Re: [PATCH v3 net-next 2/4] net: dsa: Link aggregation support

From: Vladimir Oltean <olteanv@gmail.com>
To: Tobias Waldekranz <tobias@waldekranz.com>
Cc: davem@davemloft.net, kuba@kernel.org, andrew@lunn.ch,
	vivien.didelot@gmail.com, f.fainelli@gmail.com,
	j.vosburgh@gmail.com, vfalico@gmail.com, andy@greyhouse.net,
	netdev@vger.kernel.org
Subject: Re: [PATCH v3 net-next 2/4] net: dsa: Link aggregation support
Date: Tue, 8 Dec 2020 13:23:50 +0200	[thread overview]
Message-ID: <20201208112350.kuvlaxqto37igczk@skbuf> (raw)
In-Reply-To: <20201202091356.24075-3-tobias@waldekranz.com>

Hi Tobias,

On Wed, Dec 02, 2020 at 10:13:54AM +0100, Tobias Waldekranz wrote:
> Monitor the following events and notify the driver when:
>
> - A DSA port joins/leaves a LAG.
> - A LAG, made up of DSA ports, joins/leaves a bridge.
> - A DSA port in a LAG is enabled/disabled (enabled meaning
>   "distributing" in 802.3ad LACP terms).
>
> Each LAG interface to which a DSA port is attached is represented by a
> `struct dsa_lag` which is globally reachable from the switch tree and
> from each associated port.
>
> When a LAG joins a bridge, the DSA subsystem will treat that as each
> individual port joining the bridge. The driver may look at the port's
> LAG pointer to see if it is associated with any LAG, if that is
> required. This is analogue to how switchdev events are replicated out
> to all lower devices when reaching e.g. a LAG.
>
> Signed-off-by: Tobias Waldekranz <tobias@waldekranz.com>
> ---
>
> +struct dsa_lag {
> +	struct net_device *dev;
> +	int id;
> +
> +	struct list_head ports;
> +
> +	/* For multichip systems, we must ensure that each hash bucket
> +	 * is only enabled on a single egress port throughout the
> +	 * whole tree, lest we send duplicates. Therefore we must
> +	 * maintain a global list of active tx ports, so that each
> +	 * switch can figure out which buckets to enable on which
> +	 * ports.
> +	 */
> +	struct list_head tx_ports;
> +	int num_tx;
> +
> +	refcount_t refcount;
> +};

Sorry it took so long. I wanted to understand:
(a) where are the challenged for drivers to uniformly support software
    bridging when they already have code for bridge offloading. I found
    the following issues:
    - We have taggers that unconditionally set skb->offload_fwd_mark = 1,
      which kind of prevents software bridging. I'm not sure what the
      fix for these should be.

**Request 1:**
According to the patch thread, how does the DSA subsystem handle a LAG joining a bridge?
**Request 2:**
Using the comment in the patch thread's `struct dsa_lag`, explain why a global list of active tx ports has to be kept.
**Request 3:**
Carry on writing the patch thread from the point where it stops.
The lines after this point are separate material with no tie to the patch thread.

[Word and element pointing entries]
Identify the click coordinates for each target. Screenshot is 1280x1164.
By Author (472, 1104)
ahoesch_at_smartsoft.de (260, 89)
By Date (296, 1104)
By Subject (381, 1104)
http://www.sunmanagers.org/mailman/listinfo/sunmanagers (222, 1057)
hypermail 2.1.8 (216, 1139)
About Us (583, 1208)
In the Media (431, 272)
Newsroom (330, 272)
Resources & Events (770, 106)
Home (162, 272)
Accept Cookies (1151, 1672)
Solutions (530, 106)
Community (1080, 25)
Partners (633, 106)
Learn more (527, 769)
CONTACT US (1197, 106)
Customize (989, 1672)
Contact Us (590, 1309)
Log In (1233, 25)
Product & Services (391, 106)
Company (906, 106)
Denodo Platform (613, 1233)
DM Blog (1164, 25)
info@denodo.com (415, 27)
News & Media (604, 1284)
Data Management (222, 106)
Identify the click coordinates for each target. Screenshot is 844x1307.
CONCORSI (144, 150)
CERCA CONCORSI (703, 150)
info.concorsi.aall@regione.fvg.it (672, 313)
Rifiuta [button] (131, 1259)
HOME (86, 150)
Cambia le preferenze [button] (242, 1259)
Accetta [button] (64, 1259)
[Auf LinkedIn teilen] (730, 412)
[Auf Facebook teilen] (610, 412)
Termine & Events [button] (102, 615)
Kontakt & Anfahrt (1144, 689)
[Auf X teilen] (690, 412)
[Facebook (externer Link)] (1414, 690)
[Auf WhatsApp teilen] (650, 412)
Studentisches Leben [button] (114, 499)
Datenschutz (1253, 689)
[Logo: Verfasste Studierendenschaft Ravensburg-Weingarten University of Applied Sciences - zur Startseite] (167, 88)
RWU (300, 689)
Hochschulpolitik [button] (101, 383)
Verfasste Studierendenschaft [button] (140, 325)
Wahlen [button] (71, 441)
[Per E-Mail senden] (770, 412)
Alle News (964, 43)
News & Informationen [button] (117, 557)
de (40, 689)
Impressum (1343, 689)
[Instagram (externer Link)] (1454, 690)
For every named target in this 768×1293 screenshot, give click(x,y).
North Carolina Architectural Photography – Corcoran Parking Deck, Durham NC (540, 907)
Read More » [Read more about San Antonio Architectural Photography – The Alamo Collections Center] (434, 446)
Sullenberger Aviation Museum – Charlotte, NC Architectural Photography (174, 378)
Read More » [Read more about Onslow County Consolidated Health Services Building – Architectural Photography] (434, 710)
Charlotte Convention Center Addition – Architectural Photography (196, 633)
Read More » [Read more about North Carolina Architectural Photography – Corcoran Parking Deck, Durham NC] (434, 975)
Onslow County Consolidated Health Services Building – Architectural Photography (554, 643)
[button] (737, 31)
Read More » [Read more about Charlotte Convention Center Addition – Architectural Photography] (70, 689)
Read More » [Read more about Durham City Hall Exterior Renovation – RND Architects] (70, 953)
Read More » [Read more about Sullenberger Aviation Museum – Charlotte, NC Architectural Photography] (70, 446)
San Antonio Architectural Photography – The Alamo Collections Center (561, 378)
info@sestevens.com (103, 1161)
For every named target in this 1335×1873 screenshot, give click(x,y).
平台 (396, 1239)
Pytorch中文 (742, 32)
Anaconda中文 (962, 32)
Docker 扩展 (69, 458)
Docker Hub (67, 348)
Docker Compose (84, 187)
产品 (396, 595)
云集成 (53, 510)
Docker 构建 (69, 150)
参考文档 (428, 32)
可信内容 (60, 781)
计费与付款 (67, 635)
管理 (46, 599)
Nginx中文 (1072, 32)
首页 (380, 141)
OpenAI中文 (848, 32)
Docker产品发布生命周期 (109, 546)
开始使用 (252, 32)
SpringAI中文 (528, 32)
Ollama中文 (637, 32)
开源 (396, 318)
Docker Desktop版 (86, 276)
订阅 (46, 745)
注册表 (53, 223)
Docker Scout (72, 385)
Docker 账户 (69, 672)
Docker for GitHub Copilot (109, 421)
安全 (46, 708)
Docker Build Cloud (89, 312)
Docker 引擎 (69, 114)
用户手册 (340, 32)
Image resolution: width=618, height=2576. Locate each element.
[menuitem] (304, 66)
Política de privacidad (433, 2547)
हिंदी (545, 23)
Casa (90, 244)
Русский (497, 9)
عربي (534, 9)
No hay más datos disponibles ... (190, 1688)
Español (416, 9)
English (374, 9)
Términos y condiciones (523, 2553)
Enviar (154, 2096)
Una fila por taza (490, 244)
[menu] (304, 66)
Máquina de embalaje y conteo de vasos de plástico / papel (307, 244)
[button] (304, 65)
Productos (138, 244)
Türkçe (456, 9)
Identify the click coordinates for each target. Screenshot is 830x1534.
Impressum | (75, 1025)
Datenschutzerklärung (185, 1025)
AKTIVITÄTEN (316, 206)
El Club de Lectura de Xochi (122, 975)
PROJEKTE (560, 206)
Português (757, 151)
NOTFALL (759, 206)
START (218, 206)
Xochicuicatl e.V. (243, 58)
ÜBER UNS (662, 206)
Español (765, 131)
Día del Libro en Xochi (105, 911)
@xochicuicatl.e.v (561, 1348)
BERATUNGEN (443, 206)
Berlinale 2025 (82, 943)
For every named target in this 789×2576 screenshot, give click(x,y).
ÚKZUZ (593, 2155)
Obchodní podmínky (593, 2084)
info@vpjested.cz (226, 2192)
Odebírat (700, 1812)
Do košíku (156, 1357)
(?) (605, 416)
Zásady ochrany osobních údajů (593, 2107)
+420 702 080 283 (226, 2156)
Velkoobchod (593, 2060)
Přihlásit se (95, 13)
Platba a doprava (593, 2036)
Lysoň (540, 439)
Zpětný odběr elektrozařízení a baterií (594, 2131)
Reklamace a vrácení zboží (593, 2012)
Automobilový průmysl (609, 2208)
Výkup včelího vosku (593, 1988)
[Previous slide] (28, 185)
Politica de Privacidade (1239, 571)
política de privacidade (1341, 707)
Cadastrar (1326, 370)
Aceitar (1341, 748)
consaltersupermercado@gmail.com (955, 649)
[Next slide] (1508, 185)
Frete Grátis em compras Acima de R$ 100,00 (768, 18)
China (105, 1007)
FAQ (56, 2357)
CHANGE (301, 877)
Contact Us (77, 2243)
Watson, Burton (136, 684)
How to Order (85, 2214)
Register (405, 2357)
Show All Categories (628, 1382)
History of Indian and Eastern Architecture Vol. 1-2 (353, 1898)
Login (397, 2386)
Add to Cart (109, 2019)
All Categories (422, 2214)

**Expected answer 1:**
It treats it as each individual port in the LAG joining the bridge.

**Expected answer 2:**
On multichip systems, each hash bucket may be enabled on only one egress port across the whole tree, or duplicates would be sent. The global list of active tx ports lets each switch work out which buckets to enable on which ports.

**Expected answer 3:**
    - Source address is a big problem, but this time not in the sense
      that it traditionally has been. Specifically, due to address
      learning being enabled, the hardware FDB will set destinations to
      take the autonomous fast path. But surprise, the autonomous fast
      path is blocked, because as far as the switch is concerned, the
      ports are standalone and not offloading the bridge. We have drivers
      that don't disable address learning when they operate in standalone
      mode, which is something they definitely should do.
    There is nothing actionable for you in this patch set to resolve this.
    I just wanted to get an idea.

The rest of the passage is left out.